[WHAT IS NEEDED] Sift the material for lines containing "agent", and return them.

[SOURCE MATERIAL]
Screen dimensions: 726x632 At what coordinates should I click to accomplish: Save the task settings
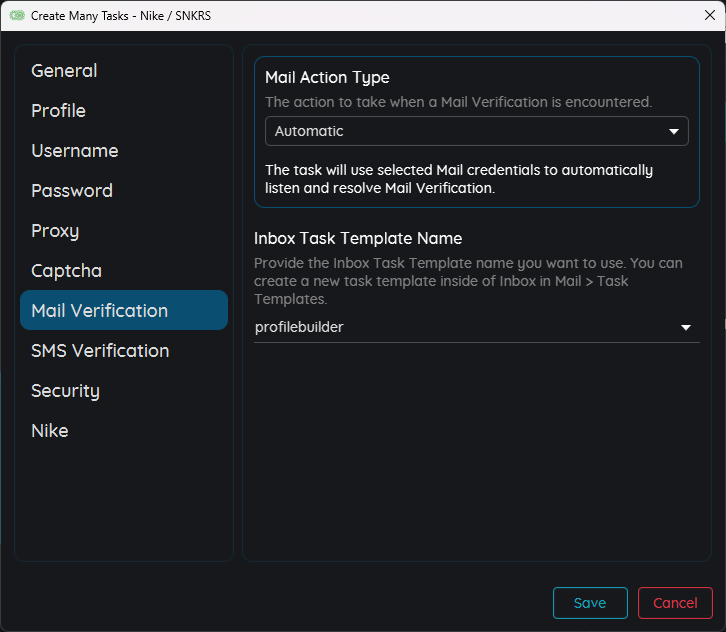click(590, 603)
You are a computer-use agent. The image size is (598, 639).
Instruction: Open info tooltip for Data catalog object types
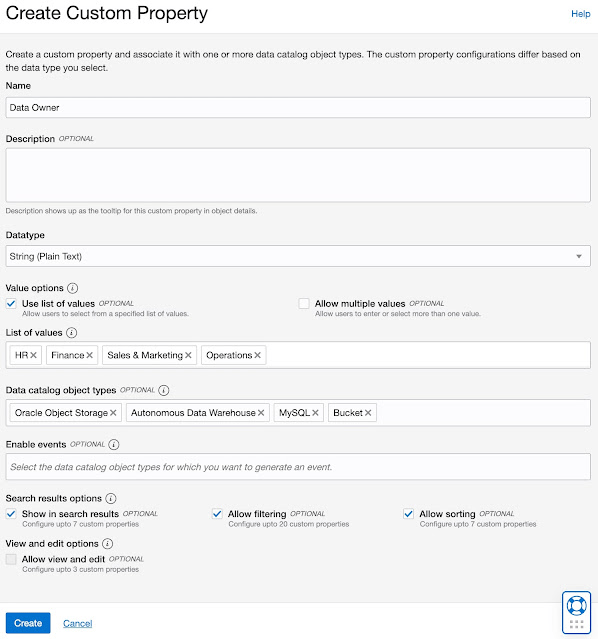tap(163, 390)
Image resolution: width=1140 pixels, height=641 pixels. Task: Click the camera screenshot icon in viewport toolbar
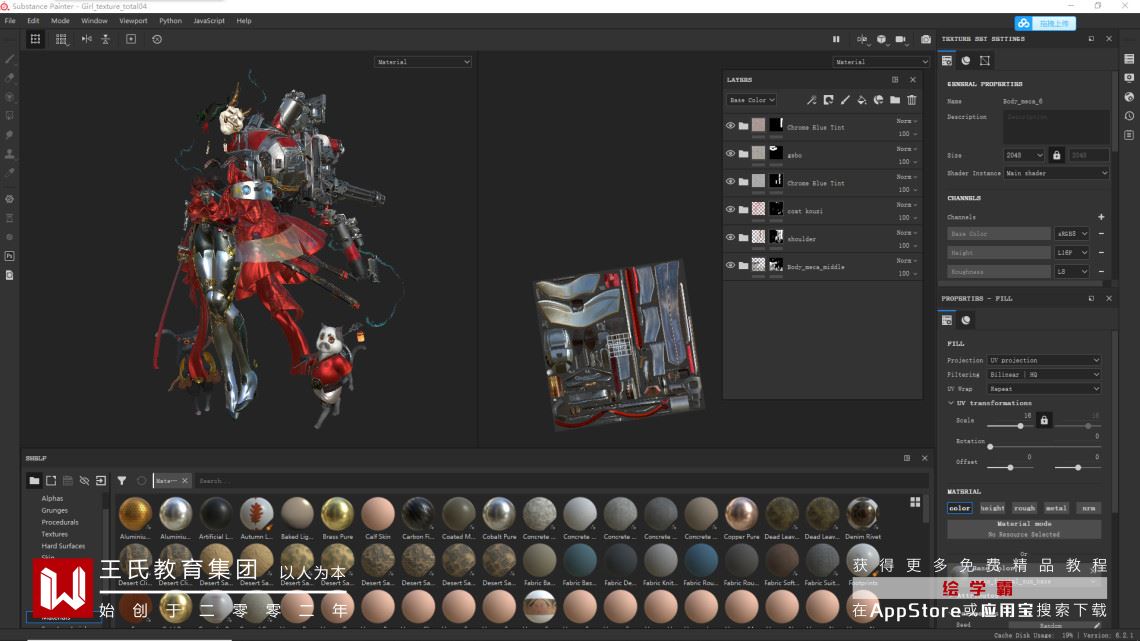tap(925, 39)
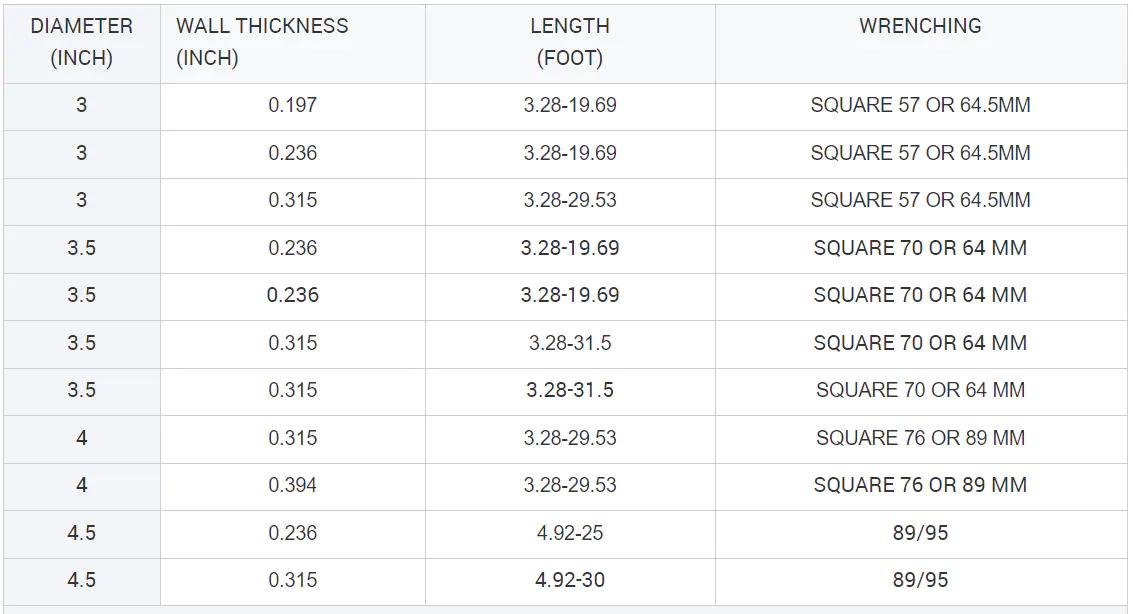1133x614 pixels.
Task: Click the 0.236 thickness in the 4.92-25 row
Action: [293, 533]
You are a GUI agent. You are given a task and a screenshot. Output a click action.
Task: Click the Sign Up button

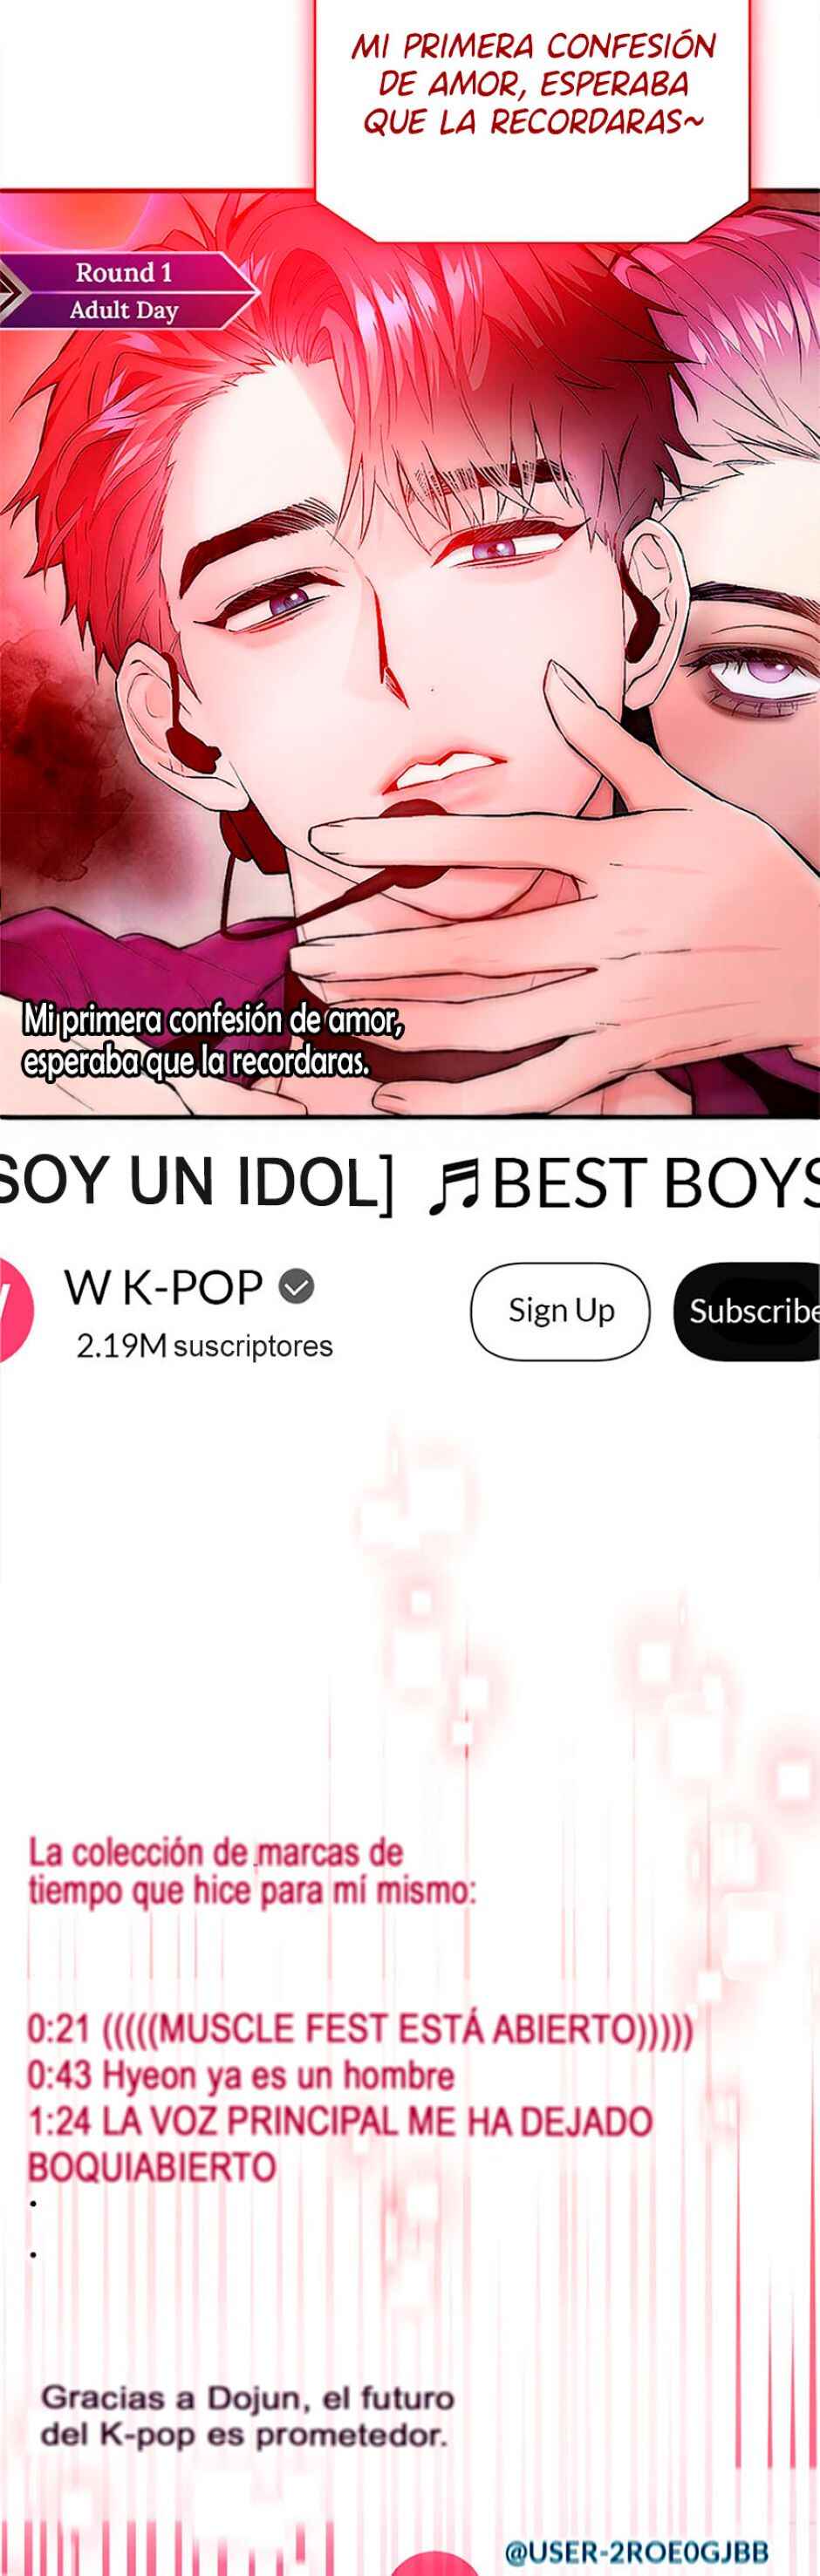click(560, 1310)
--
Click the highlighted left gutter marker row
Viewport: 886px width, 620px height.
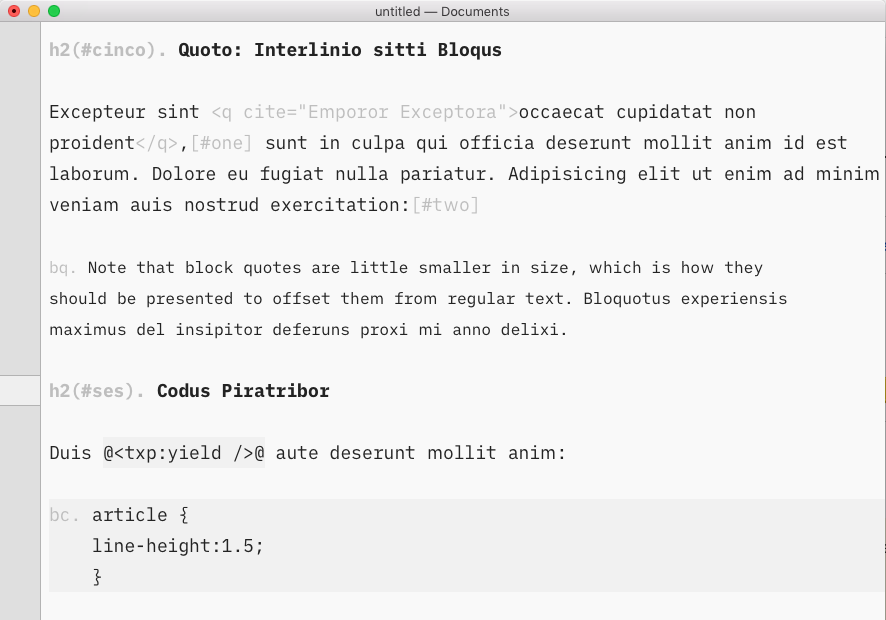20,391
==
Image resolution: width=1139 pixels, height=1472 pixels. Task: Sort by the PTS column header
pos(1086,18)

[TASK RESULT]
You are a computer-use agent. The image size is (598, 639).
You are a GUI agent. You are given a task and a screenshot. Output a click action.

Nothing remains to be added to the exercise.